Axe 1. Système, normes, usages : rôle des corpus
Responsables : Martine Dalmas

Le fait langagier peut être abordé sous différents angles : en termes de structure fonctionnelle (système), par rapport à la/aux normes et/ou au regard des manifestations discursives (usages). Chacune de ces trois perspectives vient enrichir la compréhension du fonctionnement des langues et met au jour des phénomènes et particularités propres à l’une ou l’autre, à tel ou tel genre textuel, contexte d’usage, etc.
La constitution et mise à disposition de grands corpus, y compris celle de corpus parallèles et de corpus alignés, a largement contribué à réaffirmer, renouveler, et même révolutionner la discipline en bouleversant notamment l’appréhension des notions de système et de norme : ce que l’on considérait un peu vite comme « normal » s’est parfois révélé être « normatif » et ce que l’on pensait « marginal » est apparu comme « courant ». Ce recentrage du regard des linguistes sur l’usage à travers l’observation de productions authentiques a souligné le rôle de l’« évidence » et a induit un tournant dans la description des langues, qui s’est notamment répercuté sur la configuration des grammaires.

Qu’il s’agisse de corpus écrits ou oraux, de grands corpus académiques/nationaux ou de corpus constitués par les chercheur·e·s eux/elles-mêmes (pour des besoins spécifiques) et de moindre ampleur, les chercheur·e·s rattaché·e·s à l’axe 1 ont pour point commun de mettre cet « échantillon de langue », forcément incomplet et imparfait mais bien réel, au cœur de leur réflexion linguistique, que ce soit aux fins de mise à l’épreuve d’hypothèses préconçues (corpus d’illustration et de vérification) ou selon une méthode inductive (recherches corpus-driven).

L’accès à de grands corpus bénéficie de la création de liens privilégiés avec des universités ou institutions, tel l’Institut für Deutsche Sprache de Mannheim (Deutsches Referenzkorpus – DeReKo).

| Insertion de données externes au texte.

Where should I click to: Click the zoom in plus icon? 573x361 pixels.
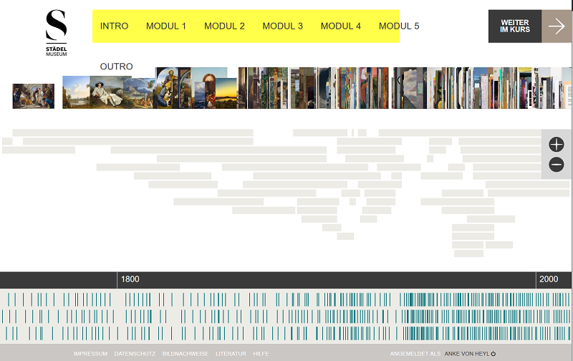point(557,145)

Les recherches en lien avec l’axe 1 concernent différents aspects du discours : structure informationnelle, collocations et autres associations lexicales usuelles, étude des formes de réalisation de certaines fonctions (prédication, modalité, reprise pronominale, etc.). Toutes ont en ligne de mire la description des langues, en termes de système, norme(s) ou usages, au moyen d’une réflexion linguistique appuyée sur des productions réelles. Ces recherches, qualitatives et/ou quantitatives, s’inscrivent dans des domaines variés : sémantique lexicale (cooccurrences, figement/stabilité), syntaxe (linéarisation, anaphore), sociolinguistique, analyse du discours, didactique des langues, analyse conversationnelle. La problématique centrale de l’axe, soit la question du lien entre théorie et empirie, invite enfin aux réflexions méthodologiques et/ou épistémologiques.

Au-delà de l’analyse des usages, autant sur le plan morphosyntaxique que sur celui des pratiques discursives, la richesse des langues représentées au CeLiSo permet un questionnement permanent des notions de l’axe : convergences et divergences entre les systèmes et normes des langues germaniques, nordiques et slaves, langue à standardisation polycentrique (BCMS bosniaque-croate-monténégrin-serbe), etc.

Les types de discours sur lesquelles portent les recherches des membres de l’axe sont très divers : discours parlementaire, administratif, spectaculaire, journalistique, politique, etc. La variété permet de diversifier la recherche en contribuant à l’étude d’un aspect bien précis d’un discours donné, en explorant des discours moins étudiés et, plus globalement, en élargissant le nombre d’études menées sur corpus. Elle permet aussi de confronter entre eux les phénomènes particuliers à l’un ou l’autre discours. Des rencontres, permettant une transversalité inter-axes, sont organisées au sein du Club Corpus autour de problématiques techniques en lien avec les corpus (annotation, outils de gestion, logiciels,…) et la méthodologie scientifique.